◆ Goal of the exercise
No pictures belong in the copy, but every line of the material below must be reproduced exactly.

◆ Records for this exercise
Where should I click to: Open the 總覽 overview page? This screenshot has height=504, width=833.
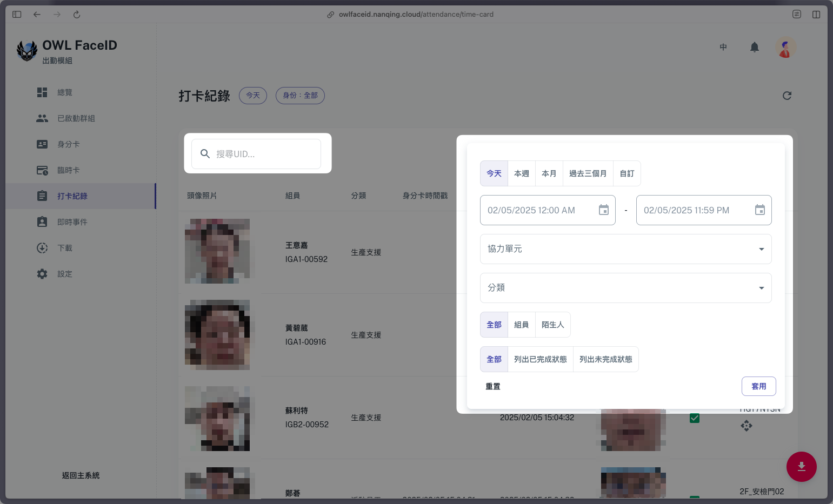pos(65,92)
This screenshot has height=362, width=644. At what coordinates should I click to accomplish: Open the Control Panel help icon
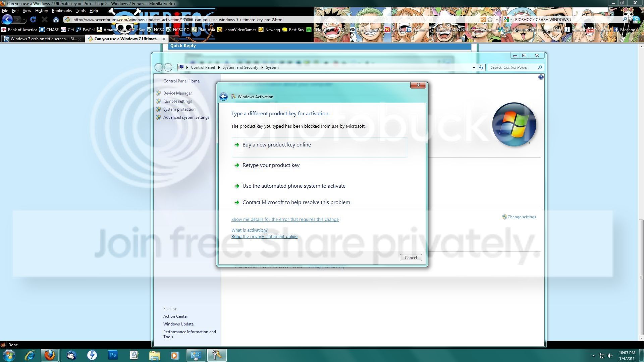[541, 77]
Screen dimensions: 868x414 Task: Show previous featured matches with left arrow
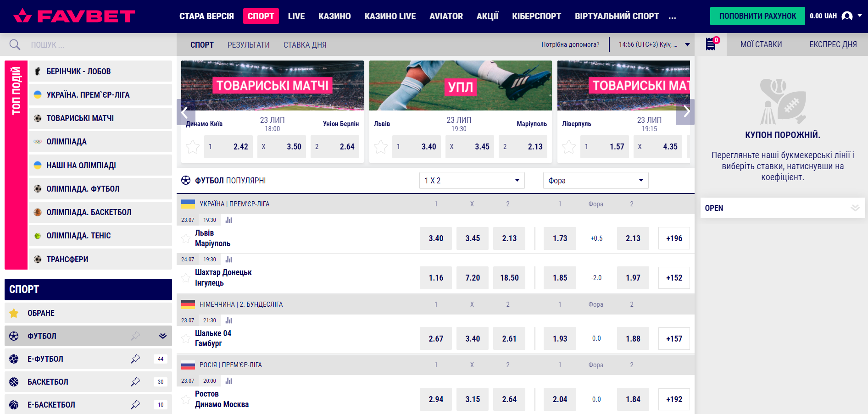coord(185,112)
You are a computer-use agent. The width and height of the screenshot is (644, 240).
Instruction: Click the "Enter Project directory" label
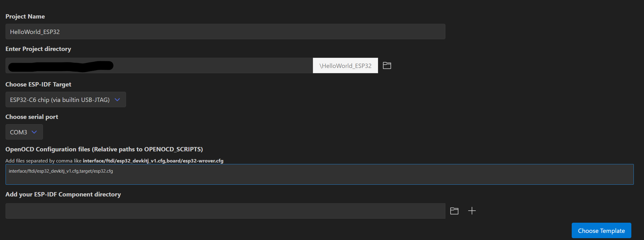38,49
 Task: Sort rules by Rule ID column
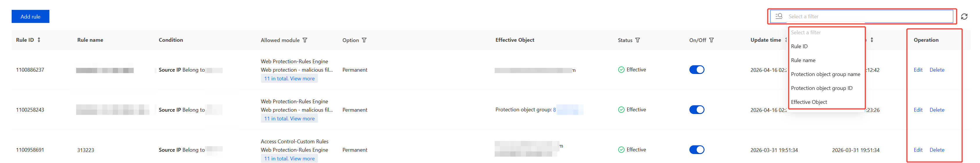39,40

◆ Written solution
Where should I click to: Open the 總覽 overview page? This screenshot has height=504, width=833.
pos(65,92)
This screenshot has height=362, width=644. At what coordinates should I click to accomplish: Open the Control Panel help icon
[541, 77]
Screen dimensions: 868x414 Task: Show previous featured matches with left arrow
coord(185,112)
You are a computer-use agent. The width and height of the screenshot is (644, 240).
Instruction: Click the "Enter Project directory" label
38,49
 Task: Sort rules by Rule ID column
39,40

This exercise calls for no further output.